We were hunting the legendary Lodge and Ranch at Chama in far northern New Mexico on that cool autumn evening, and when we hit Cañones Creek, we bore north. We reached the base of Cerro Venado Macho, or “Big Buck Hill,” and commenced climbing its steeply ascending ridgeline as the sun began nearing the far western horizon.

The aspens were only now beginning to change color, but the oaks were already in their full autumn glory as I spotted a pair of young mule deer in the thick brush 60 yards below.

But two deer soon became four, then five and six and eight, until that one big buck suddenly appeared and appropriated all the oxygen.

Watching through my camera, I shot one quick photo of him and his askari before bringing my rifle to bear. But the angle was entirely wrong, and I had no reasonable shot, and he took the whole herd with him down the mountain into the dense oak thicket below.

And so, we circled south and then east, my friend Frank Simms and me, back down the trail we had just climbed, then bore north around the base of the ridge. We caught the whole herd emerging from the lower edge of the oaks 170 yards above us, with the big buck appearing last as the clear evening sky began turning gold.

I dropped to my knees and eased the rifle into the forks of my homemade bamboo shooting sticks, the crosshairs centered on the back of the old buck’s ribs as I visualized the forward track the bullet would take through his heart and lungs.

The shot was good, but for one critical second I lost him in the fiery, low-light muzzle flash as 200 grains of perfectly partitioned .30-caliber copper and lead flew across the mountain and slammed into the back of his chest, angling sharply forward to the point of his opposite shoulder.

The herd tore down the mountain in the fading light as the bounding echoes of the shot ricocheted from ridge to ridge, me searching without success for that grand set of finely polished antlers as they fled. Only then did Frank speak.

“You hit him hard!” he exclaimed. “He dove back up into the oak brush!”

But I hadn’t seen him. And so, leaving my shooting sticks and camera where they fell, we started across the face of the mountain.

Frank wasn’t sure where he’d seen the buck enter the thicket, and for 45 minutes we searched. We searched high. We searched low. We searched each open lead in the thick tangled oaks without any sign of him whatsoever, until Frank finally turned back down the canyon to fetch our old friend Crockett as I continued searching.

Crockett was Frank’s big Australian shepherd, more dog than human, though not by much. We’d been pals since he was a pup learning to nick cheese crackers from me and then climbing into my lap for a good head-scratch.
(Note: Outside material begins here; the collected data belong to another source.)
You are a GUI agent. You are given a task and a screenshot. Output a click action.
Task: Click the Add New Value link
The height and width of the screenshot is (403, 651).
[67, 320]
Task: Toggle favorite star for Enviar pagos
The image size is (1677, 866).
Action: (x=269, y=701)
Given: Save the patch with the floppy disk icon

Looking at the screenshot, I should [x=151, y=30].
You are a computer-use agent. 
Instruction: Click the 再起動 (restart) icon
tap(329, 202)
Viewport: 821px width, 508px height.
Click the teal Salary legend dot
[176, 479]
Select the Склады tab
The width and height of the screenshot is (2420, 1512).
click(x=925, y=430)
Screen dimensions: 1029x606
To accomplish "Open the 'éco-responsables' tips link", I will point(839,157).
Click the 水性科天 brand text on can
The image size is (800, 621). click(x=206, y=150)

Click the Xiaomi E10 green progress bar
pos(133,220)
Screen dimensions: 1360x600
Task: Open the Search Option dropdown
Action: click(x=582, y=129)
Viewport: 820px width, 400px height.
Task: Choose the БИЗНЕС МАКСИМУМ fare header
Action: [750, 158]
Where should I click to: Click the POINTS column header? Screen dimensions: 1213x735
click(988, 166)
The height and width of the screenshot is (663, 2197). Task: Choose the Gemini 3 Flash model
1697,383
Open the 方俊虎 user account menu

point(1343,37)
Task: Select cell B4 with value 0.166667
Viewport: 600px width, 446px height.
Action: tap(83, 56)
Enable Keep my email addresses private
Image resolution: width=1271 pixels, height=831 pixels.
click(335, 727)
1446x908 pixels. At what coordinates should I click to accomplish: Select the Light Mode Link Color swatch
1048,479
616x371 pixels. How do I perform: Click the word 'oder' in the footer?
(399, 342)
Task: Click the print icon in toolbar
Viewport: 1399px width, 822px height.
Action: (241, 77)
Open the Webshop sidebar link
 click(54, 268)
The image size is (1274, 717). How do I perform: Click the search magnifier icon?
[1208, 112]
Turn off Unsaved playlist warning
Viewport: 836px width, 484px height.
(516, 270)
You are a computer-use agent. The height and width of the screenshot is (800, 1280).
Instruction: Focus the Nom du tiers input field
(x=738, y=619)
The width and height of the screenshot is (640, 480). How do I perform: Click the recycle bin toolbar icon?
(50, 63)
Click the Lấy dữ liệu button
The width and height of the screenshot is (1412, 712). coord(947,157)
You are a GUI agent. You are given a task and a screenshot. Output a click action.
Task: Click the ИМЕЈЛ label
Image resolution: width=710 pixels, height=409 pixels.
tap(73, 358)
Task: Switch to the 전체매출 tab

And though my lap had become progressively smaller as he’d grown larger, he still knew what it was for.

There were many things that Crockett knew.

But what he knew best was trailing lost game.

Likewise, there were a few things that now knew as well: that my rifle had been tuned to perfection and the shot had been steady and unhurried; that my ammo had been handloaded as precisely as humanly possible, and that the time-proven Nosler Partition bullet would have performed flawlessly—and that we were obviously looking in the wrong place for this grand lost deer.

And that if there was one thing I could count on here on this cool autumn evening, it was Crockett.

I had always been able to count on Crockett.

But now, the withering light was fading fast, and I could hear the old dog somewhere on the slopes above. And just as the evening breezes began drifting upward from the canyon below, I heard it—something sizeable barreling down the mountain in my direction. But even if it were our lost buck, there was no way I was going to risk a shot. For Crockett was somewhere up there unseen, and I had absolutely no idea where Frank might be.

And then it was there—not Frank, not the deer, but Crockett himself, and he lightly grazed my leg as he raced past, as if to say, “Follow Meeee!”

And then he was gone. And so too, nearly, was the light.

But still I followed.

When I finally spotted him, he was down on his side 70 yards below at the edge of the oaks, and when I called his name, he looked up at me with a desperate and pleading countenance that haunts me to this day.

But he did not rise.

Again I called, and this time Frank answered from somewhere below as he stepped from the oaks. But Crockett still lay unmoving, his beckoning expression and those yearning eyes begging us to his side.

Clearly, we had asked too much of our old friend.

Frank scrambled to him and dropped to one knee, and as he leaned forward to touch him, he suddenly froze and rocked backward, then stood and looked up the mountain to me and called, “Hey ol’ buddy, here’s your deer!”

The shot had been spot-on, and the buck had gone no more than 20 yards after the bullet struck, his final act to plunge as deeply into the edge of the thick oaks as he could manage, where, without Crockett, he would surely have been lost that night to the coyotes.

He was stone cold dead, a big beautiful blessing of a deer, buried in the thick oak brush with Crockett nestled tight up against him and wearing a smug, self-congratulatory smirk on his big furry face that seemed to say, What took you boys so long?

And as Frank and I eased the deer out into the open, the old dog romped around us in victory, and for a moment we were all pups again.